But perhaps the most profound issue surrounding my receipt of this prize is the fact that I am the Commander-in-Chief of a nation in the midst of two wars. One of these wars is winding down. The other is a conflict that America did not seek; one in which we are joined by 43 other countries — including Norway — in an effort to defend ourselves and all nations from further attacks.

Still, we are at war, and I am responsible for the deployment of thousands of young Americans to battle in a distant land. Some will kill. Some will be killed. And so I come here with an acute sense of the cost of armed conflict — filled with difficult questions about the relationship between war and peace, and our effort to replace one with the other.

These questions are not new. War, in one form or another, appeared with the first man. At the dawn of history, its morality was not questioned; it was simply a fact, like drought or disease — the manner in which tribes and then civilizations sought power and settled their differences.

Over time, as codes of law sought to control violence within groups, so did philosophers, clerics and statesmen seek to regulate the destructive power of war. The concept of a "just war" emerged, suggesting that war is justified only when it meets certain preconditions: if it is waged as a last resort or in self-defense; if the forced used is proportional; and if, whenever possible, civilians are spared from violence.

For most of history, this concept of just war was rarely observed. The capacity of human beings to think up new ways to kill one another proved inexhaustible, as did our capacity to exempt from mercy those who look different or pray to a different God. Wars between armies gave way to wars between nations — total wars in which the distinction between combatant and civilian became blurred. In the span of 30 years, such carnage would twice engulf this continent. And while it is hard to conceive of a cause more just than the defeat of the Third Reich and the Axis powers, World War II was a conflict in which the total number of civilians who died exceeded the number of soldiers who perished.

In the wake of such destruction, and with the advent of the nuclear age, it became clear to victor and vanquished alike that the world needed institutions to prevent another World War. And so, a quarter century after the United States Senate rejected the League of Nations — an idea for which Woodrow Wilson received this Prize — America led the world in constructing an architecture to keep the peace: a Marshall Plan and a United Nations, mechanisms to govern the waging of war, treaties to protect human rights, prevent genocide and restrict the most dangerous weapons.

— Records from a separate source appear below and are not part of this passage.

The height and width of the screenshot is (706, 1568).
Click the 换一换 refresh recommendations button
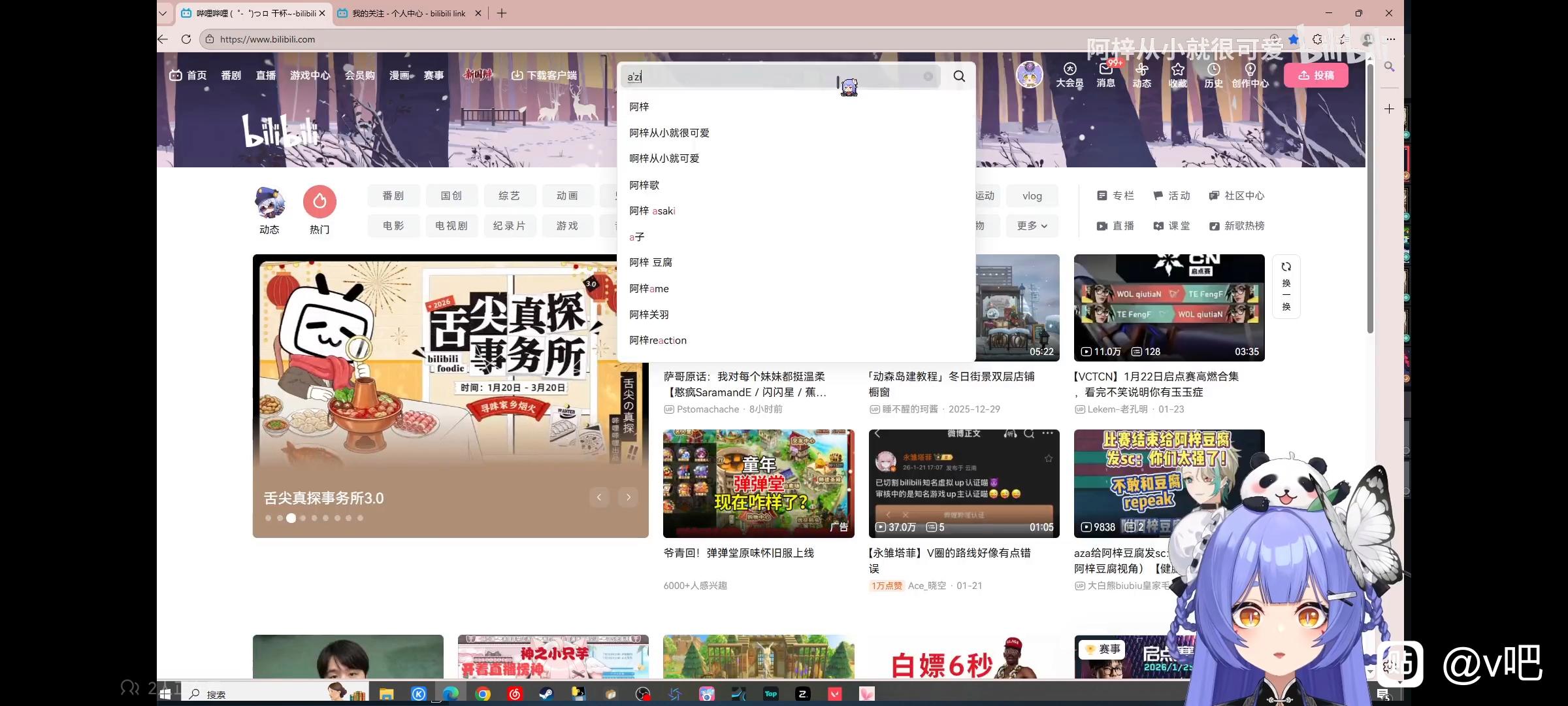click(1286, 286)
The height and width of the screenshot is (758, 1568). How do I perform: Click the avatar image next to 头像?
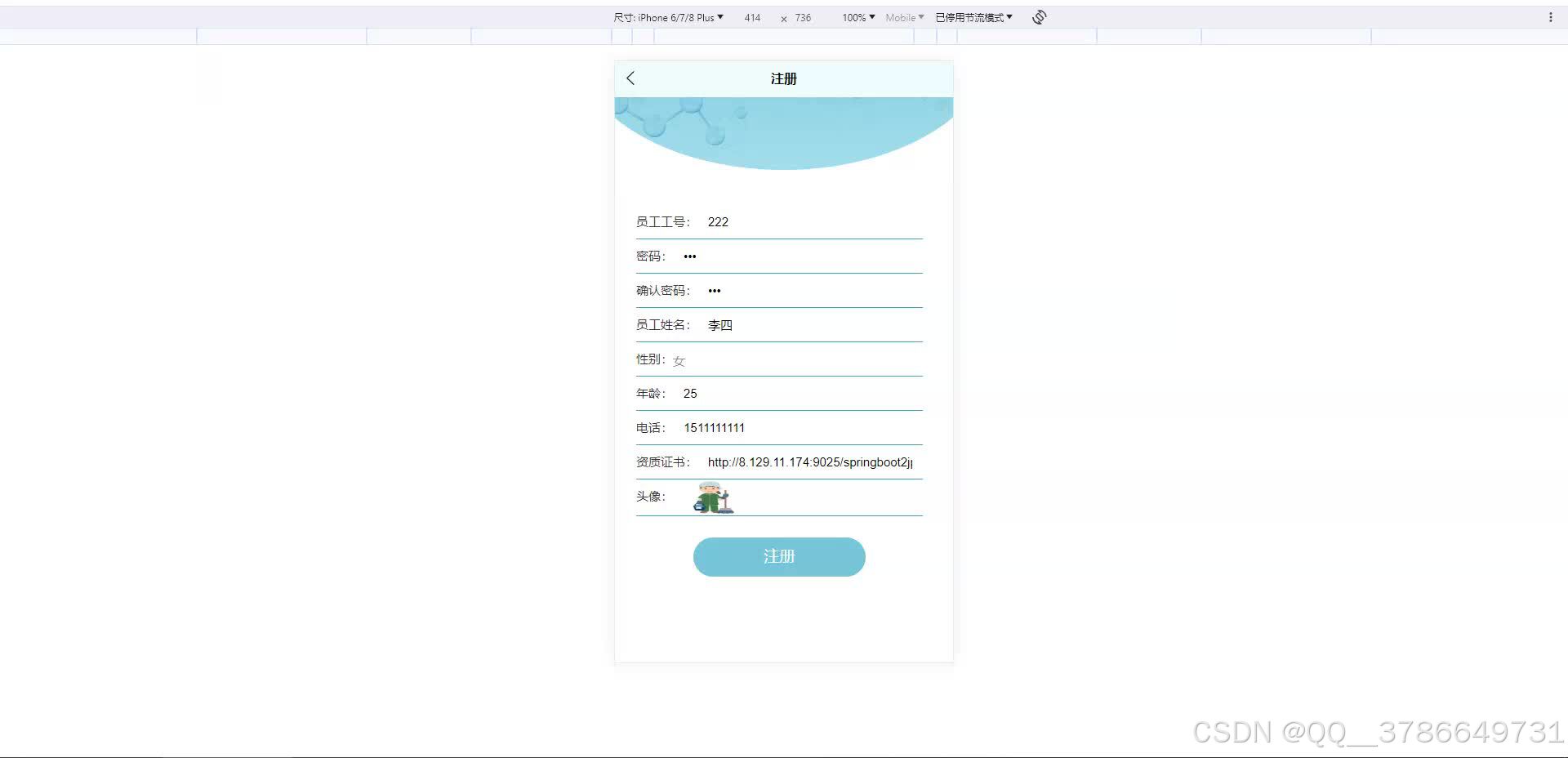pos(711,497)
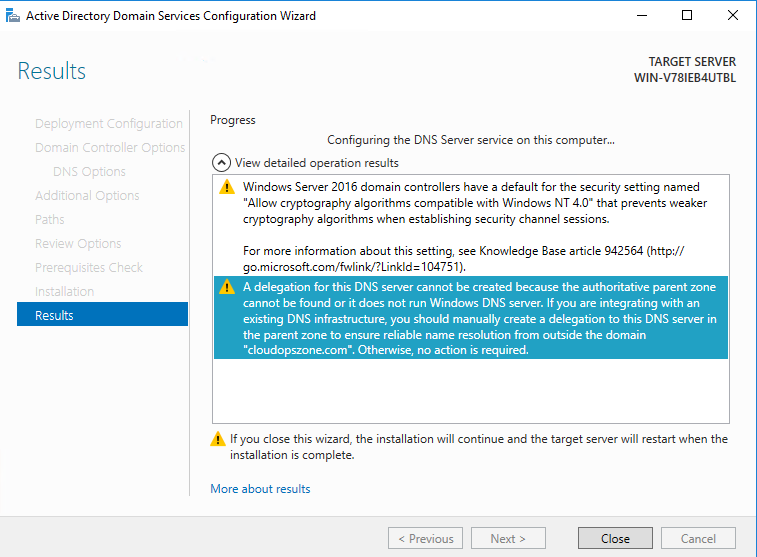Select Deployment Configuration step
The width and height of the screenshot is (757, 557).
[x=109, y=124]
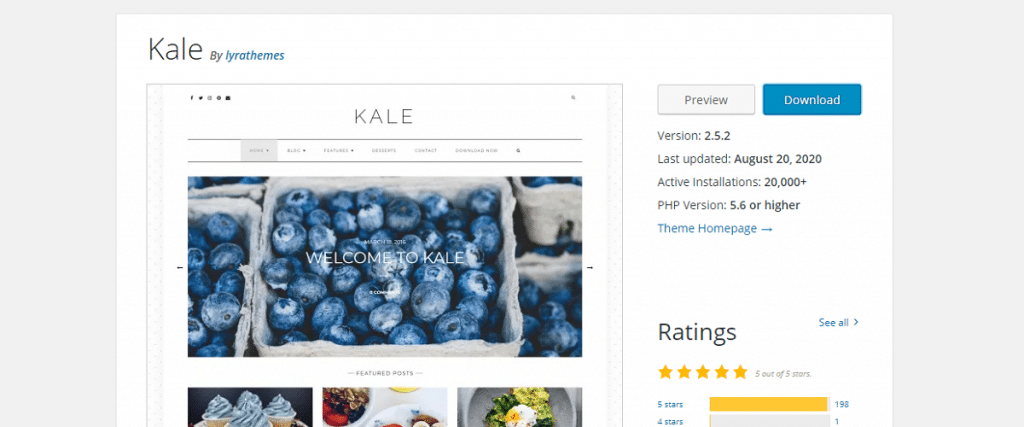Expand the Features menu dropdown
The width and height of the screenshot is (1024, 427).
pos(338,150)
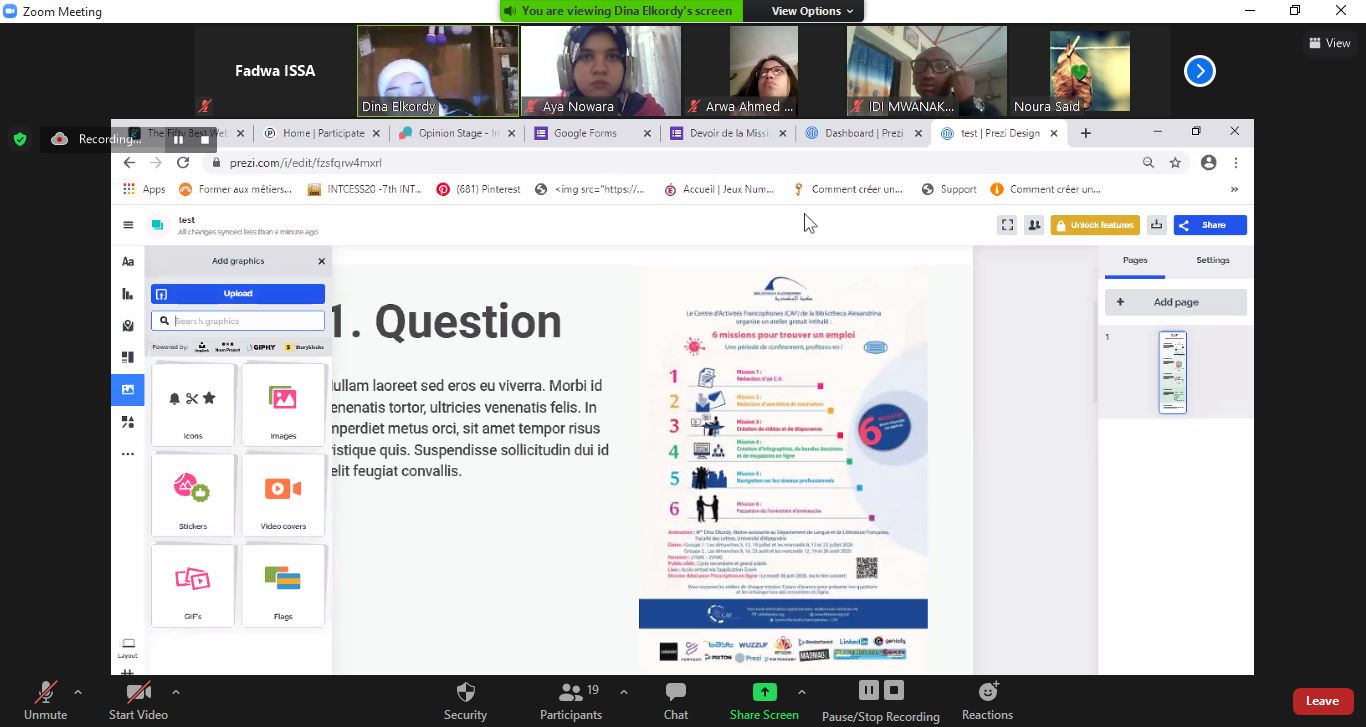1366x727 pixels.
Task: Expand the View Options dropdown
Action: [812, 11]
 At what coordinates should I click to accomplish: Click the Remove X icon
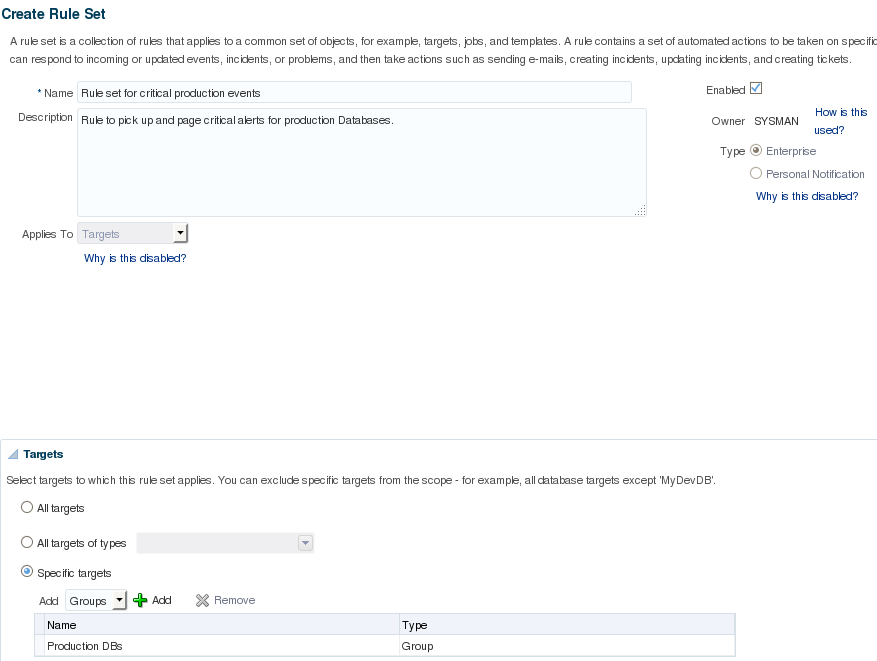coord(202,600)
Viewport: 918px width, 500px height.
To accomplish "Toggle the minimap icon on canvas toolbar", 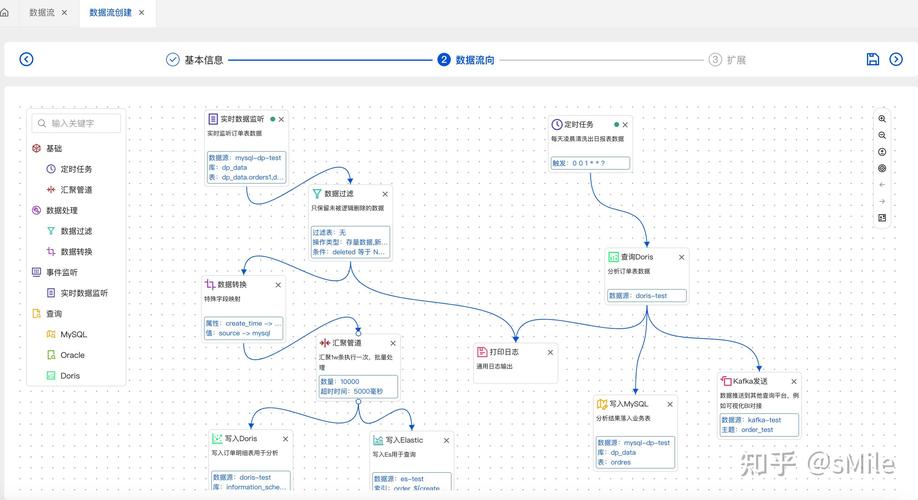I will 882,217.
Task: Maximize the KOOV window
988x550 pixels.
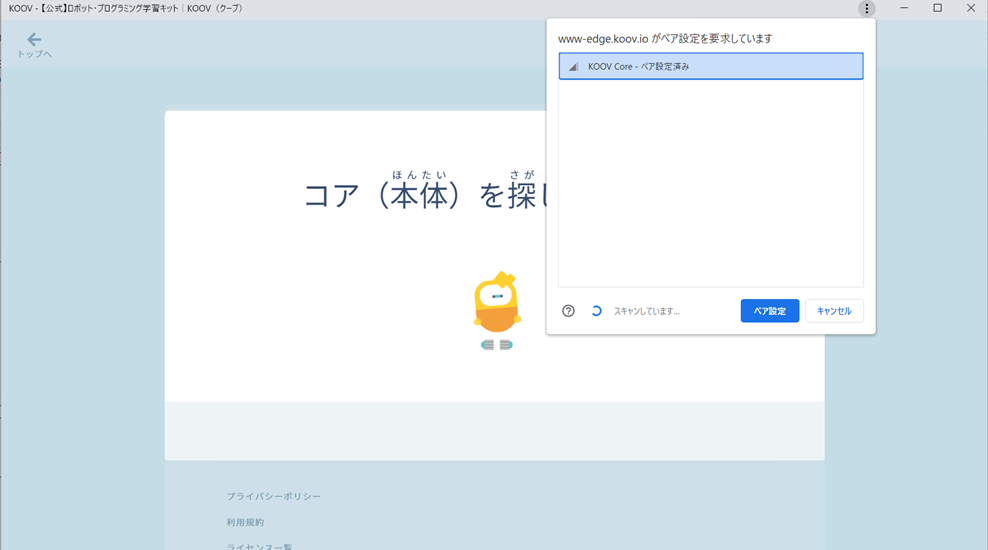Action: [937, 9]
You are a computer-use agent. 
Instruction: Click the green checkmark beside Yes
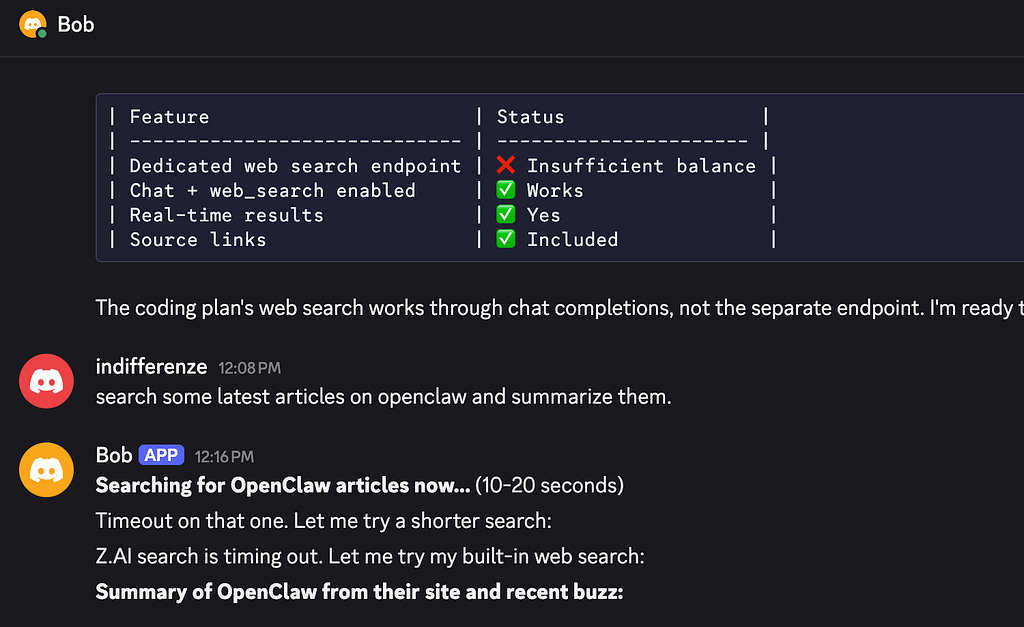505,214
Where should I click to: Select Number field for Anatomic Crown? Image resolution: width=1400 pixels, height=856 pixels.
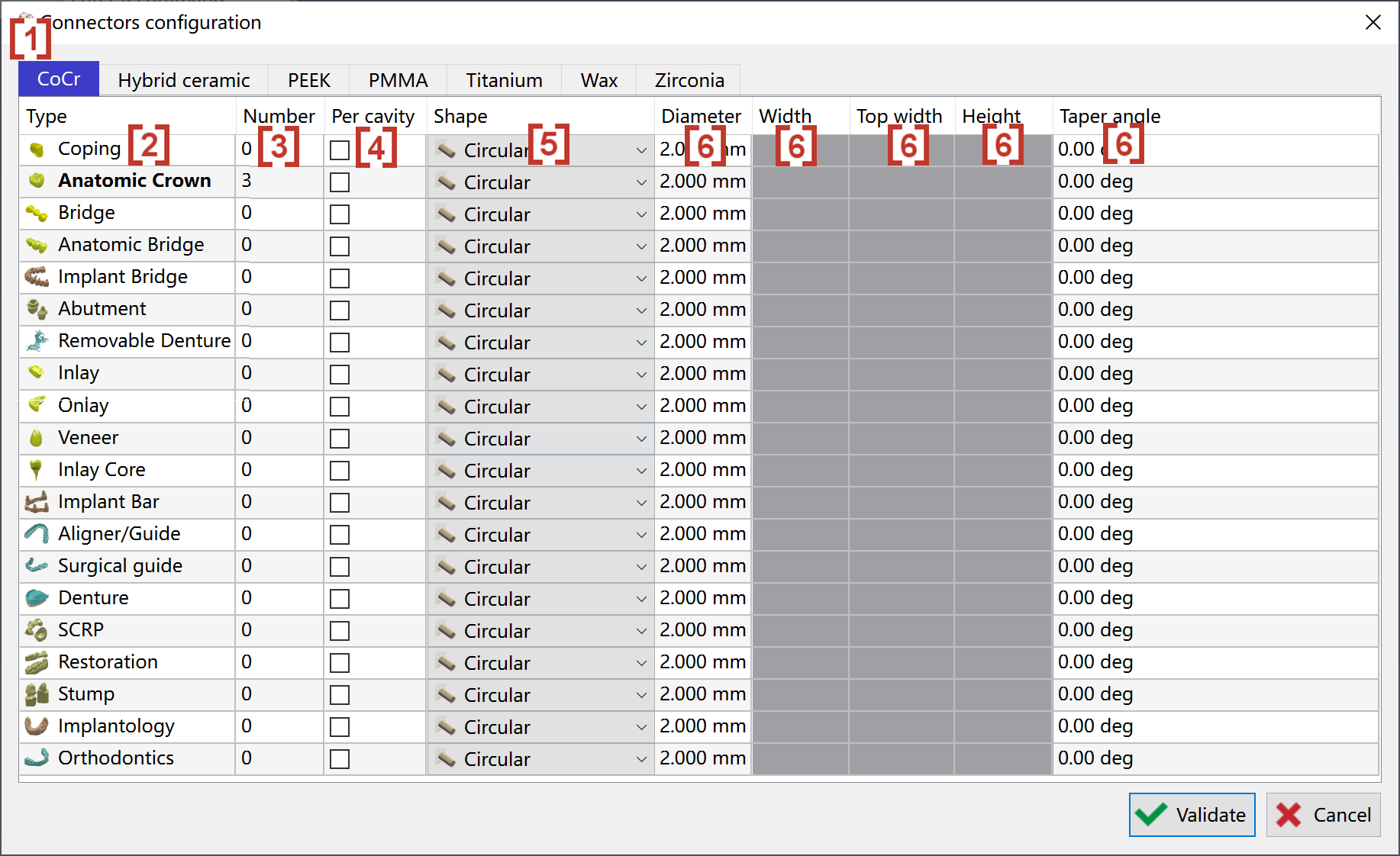click(x=279, y=181)
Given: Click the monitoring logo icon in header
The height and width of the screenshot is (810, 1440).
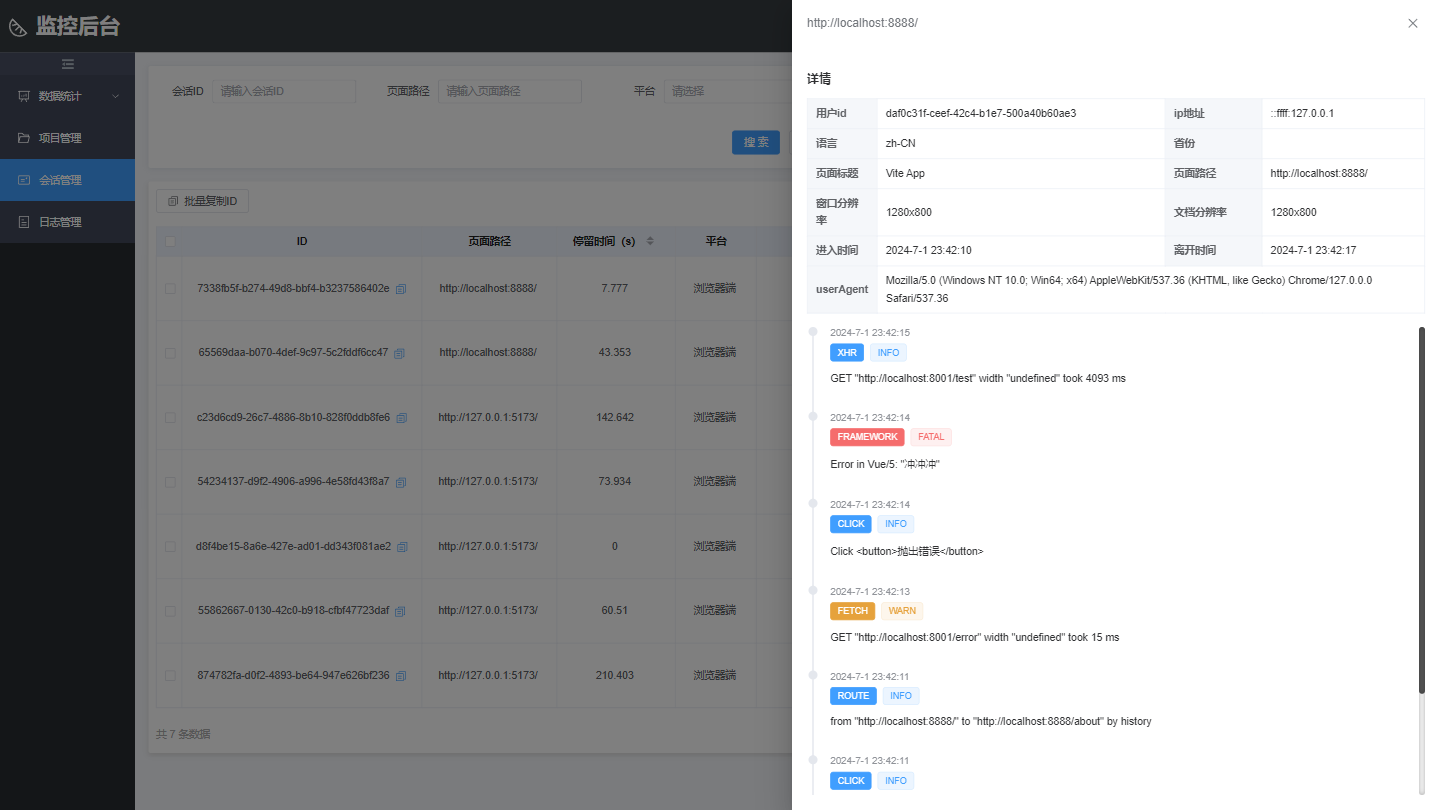Looking at the screenshot, I should 18,27.
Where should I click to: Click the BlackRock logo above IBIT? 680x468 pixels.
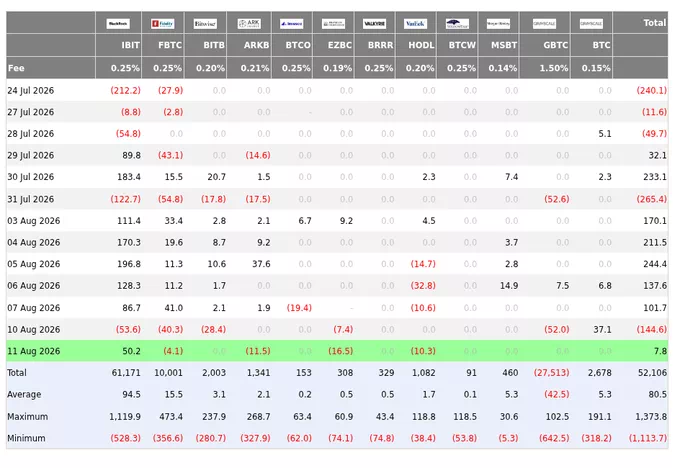[x=118, y=23]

In many ways, these efforts succeeded. Yes, terrible wars have been fought, and atrocities committed. But there has been no Third World War. The Cold War ended with jubilant crowds dismantling a wall. Commerce has stitched much of the world together. Billions have been lifted from poverty. The ideals of liberty, self-determination, equality and the rule of law have haltingly advanced. We are the heirs of the fortitude and foresight of generations past, and it is a legacy for which my own country is rightfully proud.

A decade into a new century, this old architecture is buckling under the weight of new threats. The world may no longer shudder at the prospect of war between two nuclear superpowers, but proliferation may increase the risk of catastrophe. Terrorism has long been a tactic, but modern technology allows a few small men with outsized rage to murder innocents on a horrific scale.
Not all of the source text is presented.